Problem requirements – For the data below, restate word for word only the lines from the line containing "[Follow us on Instagram] (58, 2323)" through the line containing "Order a brochure (29, 2452)", both ends included.

------ Entries supplied

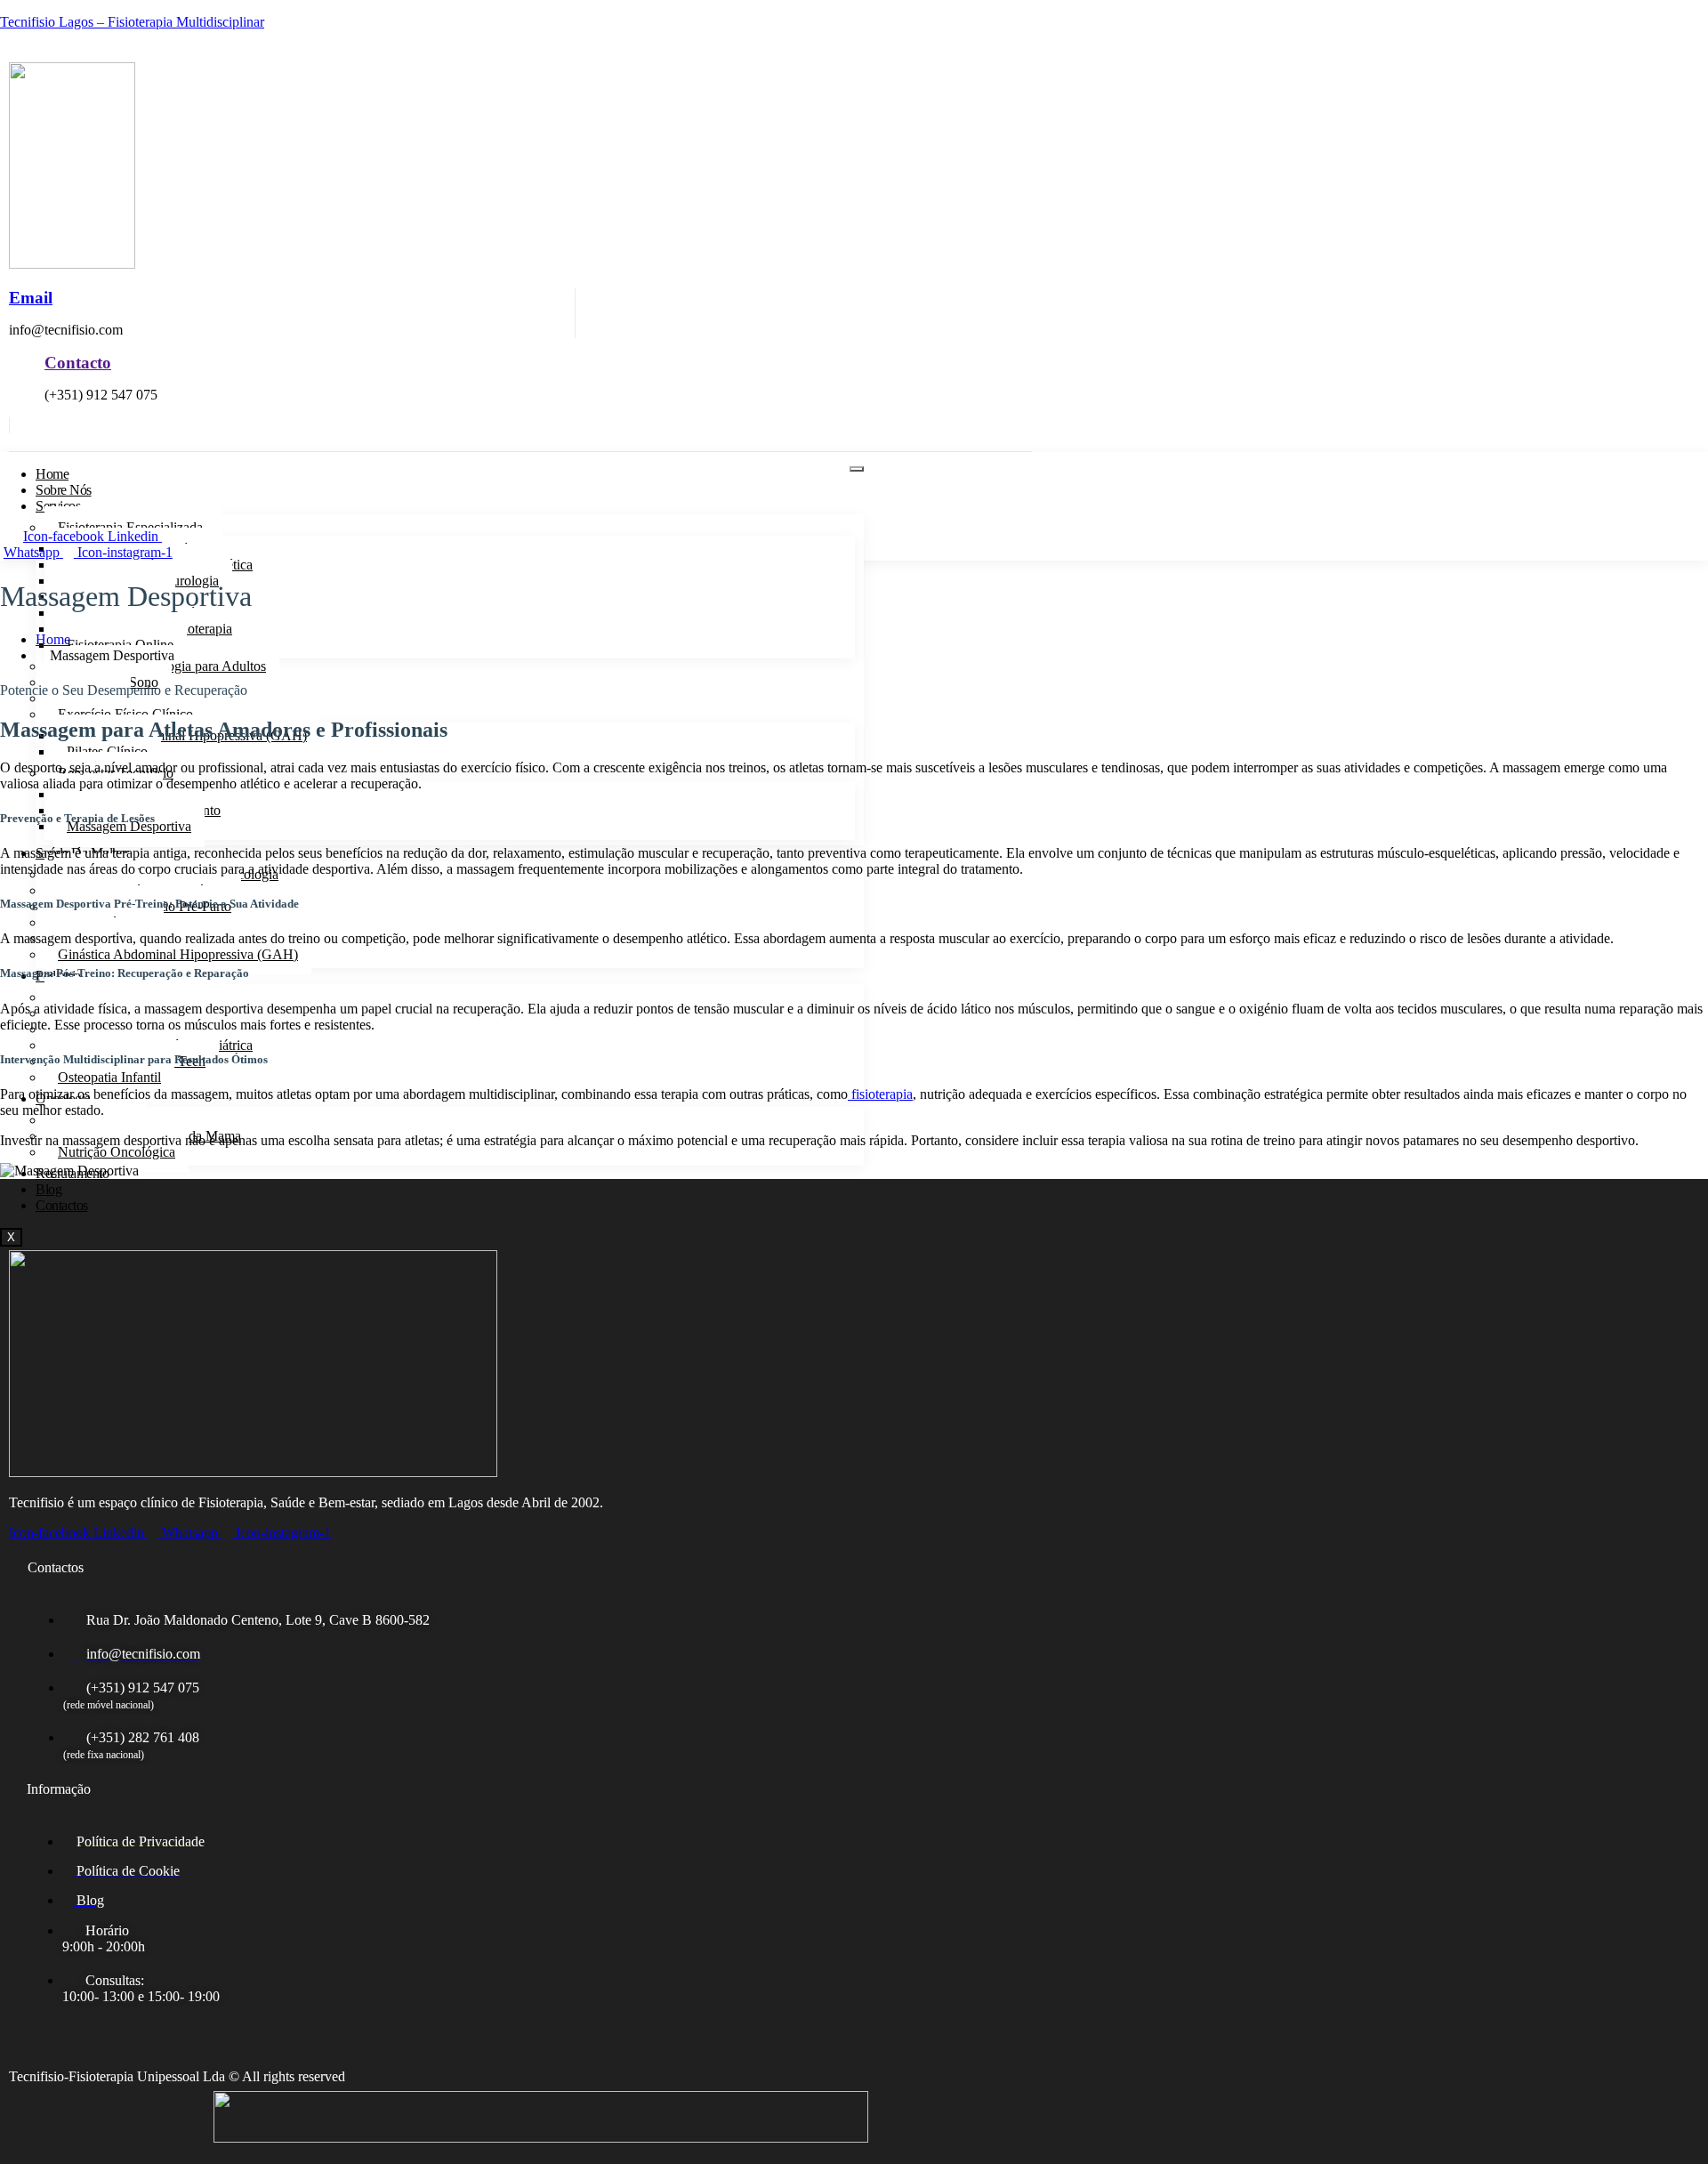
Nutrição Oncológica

------------
------ Entries supplied

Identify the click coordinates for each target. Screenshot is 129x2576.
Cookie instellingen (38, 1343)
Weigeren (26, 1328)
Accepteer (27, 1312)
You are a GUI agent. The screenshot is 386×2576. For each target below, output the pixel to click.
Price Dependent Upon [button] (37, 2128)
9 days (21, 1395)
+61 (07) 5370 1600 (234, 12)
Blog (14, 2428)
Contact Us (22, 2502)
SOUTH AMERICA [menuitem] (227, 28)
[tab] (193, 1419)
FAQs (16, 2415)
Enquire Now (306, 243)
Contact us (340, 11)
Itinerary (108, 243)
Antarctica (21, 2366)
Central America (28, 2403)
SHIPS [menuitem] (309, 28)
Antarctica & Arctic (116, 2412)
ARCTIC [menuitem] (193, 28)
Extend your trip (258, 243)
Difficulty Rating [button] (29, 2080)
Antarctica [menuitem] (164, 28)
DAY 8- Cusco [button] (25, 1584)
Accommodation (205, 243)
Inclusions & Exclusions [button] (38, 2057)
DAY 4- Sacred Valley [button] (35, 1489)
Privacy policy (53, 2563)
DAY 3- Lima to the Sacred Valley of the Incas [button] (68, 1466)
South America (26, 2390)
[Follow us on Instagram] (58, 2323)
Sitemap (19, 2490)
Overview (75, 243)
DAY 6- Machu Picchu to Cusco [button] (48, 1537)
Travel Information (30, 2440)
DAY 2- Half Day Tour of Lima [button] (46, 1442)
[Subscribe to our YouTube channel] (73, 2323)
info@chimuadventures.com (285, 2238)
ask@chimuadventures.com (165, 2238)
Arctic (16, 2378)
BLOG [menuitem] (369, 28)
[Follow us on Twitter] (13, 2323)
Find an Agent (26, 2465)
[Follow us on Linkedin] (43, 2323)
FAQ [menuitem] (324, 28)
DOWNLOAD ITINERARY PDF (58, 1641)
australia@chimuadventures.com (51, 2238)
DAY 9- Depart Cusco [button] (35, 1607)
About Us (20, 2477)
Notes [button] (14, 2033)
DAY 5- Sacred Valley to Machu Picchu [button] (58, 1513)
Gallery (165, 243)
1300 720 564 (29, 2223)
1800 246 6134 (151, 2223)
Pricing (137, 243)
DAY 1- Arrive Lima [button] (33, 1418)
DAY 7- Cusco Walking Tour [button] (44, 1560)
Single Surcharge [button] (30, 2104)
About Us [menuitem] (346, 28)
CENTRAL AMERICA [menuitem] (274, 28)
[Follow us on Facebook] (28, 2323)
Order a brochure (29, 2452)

------------
------ Entries supplied

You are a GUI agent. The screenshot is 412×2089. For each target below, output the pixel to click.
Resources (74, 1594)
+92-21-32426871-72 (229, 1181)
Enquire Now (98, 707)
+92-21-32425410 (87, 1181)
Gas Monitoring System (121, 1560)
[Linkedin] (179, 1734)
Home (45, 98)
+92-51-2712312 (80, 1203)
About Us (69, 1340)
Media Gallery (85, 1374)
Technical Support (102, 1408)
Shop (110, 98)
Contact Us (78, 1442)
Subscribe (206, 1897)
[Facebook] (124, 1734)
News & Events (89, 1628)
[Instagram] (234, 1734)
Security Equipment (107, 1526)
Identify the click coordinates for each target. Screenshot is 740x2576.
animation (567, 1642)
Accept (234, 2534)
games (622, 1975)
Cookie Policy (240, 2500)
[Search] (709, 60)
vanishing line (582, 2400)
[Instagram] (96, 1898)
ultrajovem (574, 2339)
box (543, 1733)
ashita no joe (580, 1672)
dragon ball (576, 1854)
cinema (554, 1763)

------------

Your response –
[Follow us on Instagram] (58, 2323)
Sitemap (19, 2490)
Overview (75, 243)
DAY 6- Machu Picchu to Cusco [button] (48, 1537)
Travel Information (30, 2440)
DAY 2- Half Day Tour of Lima [button] (46, 1442)
[Subscribe to our YouTube channel] (73, 2323)
info@chimuadventures.com (285, 2238)
ask@chimuadventures.com (165, 2238)
Arctic (16, 2378)
BLOG [menuitem] (369, 28)
[Follow us on Twitter] (13, 2323)
Find an Agent (26, 2465)
[Follow us on Linkedin] (43, 2323)
FAQ [menuitem] (324, 28)
DOWNLOAD ITINERARY PDF (58, 1641)
australia@chimuadventures.com (51, 2238)
DAY 9- Depart Cusco [button] (35, 1607)
About Us (20, 2477)
Notes [button] (14, 2033)
DAY 5- Sacred Valley to Machu Picchu [button] (58, 1513)
Gallery (165, 243)
1300 720 564 (29, 2223)
1800 246 6134 (151, 2223)
Pricing (137, 243)
DAY 1- Arrive Lima [button] (33, 1418)
DAY 7- Cusco Walking Tour [button] (44, 1560)
Single Surcharge [button] (30, 2104)
About Us [menuitem] (346, 28)
CENTRAL AMERICA [menuitem] (274, 28)
[Follow us on Facebook] (28, 2323)
Order a brochure (29, 2452)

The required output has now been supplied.